Supreme Court Keeps Mifepristone Mail Access Alive — For Now — as Louisiana’s Anti-Abortion Lawsuit Threatens National Drug Regulation
The US Supreme Court issued a temporary order Monday preserving nationwide access to mail-order mifepristone, blocking a lower court’s attempt to ban the abortion medication’s distribution by mail and telehealth. The stay, extended by Justice Samuel Alito through at least May 14, buys time as the court weighs its next steps in a case with sweeping implications — not just for abortion access, but for the entire US pharmaceutical regulatory system.
How We Got Here
Louisiana sued the Food and Drug Administration last fall, challenging the agency’s 2023 rule allowing mifepristone to be prescribed remotely and shipped by mail. The state argues the practice circumvents its own abortion ban — and that the FDA’s rule was not grounded in science, potentially violating the Administrative Procedure Act.
On May 1, the US Court of Appeals for the Fifth Circuit sided with Louisiana and ordered a ban on mailing the drug. Two mifepristone manufacturers immediately filed an emergency appeal to the Supreme Court. Alito, who handles emergency requests from the Fifth Circuit, issued a temporary stay on May 4 and extended it Monday.
A Shadow-Docket Decision With Major Stakes
The ruling came through the Supreme Court’s so-called shadow docket — a procedural mechanism for emergency orders that bypasses full briefing and oral argument. Critics have long warned the shadow docket is being used to make consequential policy decisions with minimal transparency or accountability.
Notably absent from the case is the US government itself. Despite the lawsuit directly targeting FDA authority, the Trump administration has not intervened to defend the agency’s rules. Former FDA leaders, researchers, and lobbyists filed amicus briefs — but the government’s silence speaks volumes about where the administration’s priorities lie.
The Comstock Gambit
Louisiana’s legal strategy includes invoking the Comstock Act, an 1873 anti-obscenity law that anti-abortion advocates have sought to weaponize against reproductive healthcare. The argument that a 150-year-old law prohibiting “obscene” materials in the mail can be used to ban FDA-approved medication represents one of the more radical legal theories in contemporary reproductive rights litigation.
The same law firm representing Louisiana — Alliance Defending Freedom — brought the 2024 case FDA v. Alliance for Hippocratic Medicine, in which the Supreme Court unanimously ruled that the anti-abortion coalition lacked standing because it could not demonstrate concrete harm. ADF is now trying a different legal avenue through state government.
What’s Actually at Stake
The consequences of Louisiana prevailing would extend far beyond abortion. If a single state can effectively override FDA drug approvals and distribution rules, it would shatter the federal government’s authority to regulate medications uniformly across the country.
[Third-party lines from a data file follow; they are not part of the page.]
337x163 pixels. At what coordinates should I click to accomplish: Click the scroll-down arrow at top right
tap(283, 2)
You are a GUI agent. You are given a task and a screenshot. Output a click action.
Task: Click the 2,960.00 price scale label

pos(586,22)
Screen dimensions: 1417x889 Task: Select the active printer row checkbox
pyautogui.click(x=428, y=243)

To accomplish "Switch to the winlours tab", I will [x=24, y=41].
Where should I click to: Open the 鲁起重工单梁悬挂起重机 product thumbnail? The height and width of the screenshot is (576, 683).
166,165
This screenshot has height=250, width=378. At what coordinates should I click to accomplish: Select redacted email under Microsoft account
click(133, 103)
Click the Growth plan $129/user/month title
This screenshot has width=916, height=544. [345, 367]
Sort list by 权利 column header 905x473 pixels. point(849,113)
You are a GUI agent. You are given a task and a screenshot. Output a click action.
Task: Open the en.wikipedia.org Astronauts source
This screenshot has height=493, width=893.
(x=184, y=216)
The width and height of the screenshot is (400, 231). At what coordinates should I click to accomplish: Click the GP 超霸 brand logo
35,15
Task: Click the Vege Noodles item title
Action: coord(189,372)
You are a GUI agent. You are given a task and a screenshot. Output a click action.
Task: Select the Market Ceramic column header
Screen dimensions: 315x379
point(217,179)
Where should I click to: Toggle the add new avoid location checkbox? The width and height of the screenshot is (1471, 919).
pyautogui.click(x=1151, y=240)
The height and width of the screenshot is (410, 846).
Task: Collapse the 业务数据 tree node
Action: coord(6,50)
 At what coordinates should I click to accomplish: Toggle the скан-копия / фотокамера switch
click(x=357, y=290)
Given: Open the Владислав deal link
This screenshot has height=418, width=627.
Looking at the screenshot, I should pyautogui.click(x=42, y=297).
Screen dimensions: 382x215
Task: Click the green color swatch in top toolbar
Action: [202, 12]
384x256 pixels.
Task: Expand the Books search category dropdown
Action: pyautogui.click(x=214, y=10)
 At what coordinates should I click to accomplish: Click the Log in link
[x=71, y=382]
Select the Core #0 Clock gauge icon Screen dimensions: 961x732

Legal and medical experts warn this would open the door to states banning or restricting any FDA-approved drug they find politically objectionable — a precedent with profound implications for the entire pharmaceutical industry.
The FDA had requested additional time to complete a safety review of mifepristone, and a judge ruled in April that proceedings would pause until that review concluded. Louisiana appealed that pause, forcing the issue back into the courts before the review was finished.
Providers Prepare Contingency Plans
Abortion providers are not waiting for the courts to act. If mifepristone access is ultimately restricted, clinics and telehealth services have protocols in place to offer misoprostol-only regimens, which can also end pregnancies — though the process takes longer and may cause greater discomfort for patients.
The next deadline is May 14, when the Supreme Court’s current stay expires. The court has not yet indicated whether it will take up the case on the merits or allow the Fifth Circuit’s ruling to take effect.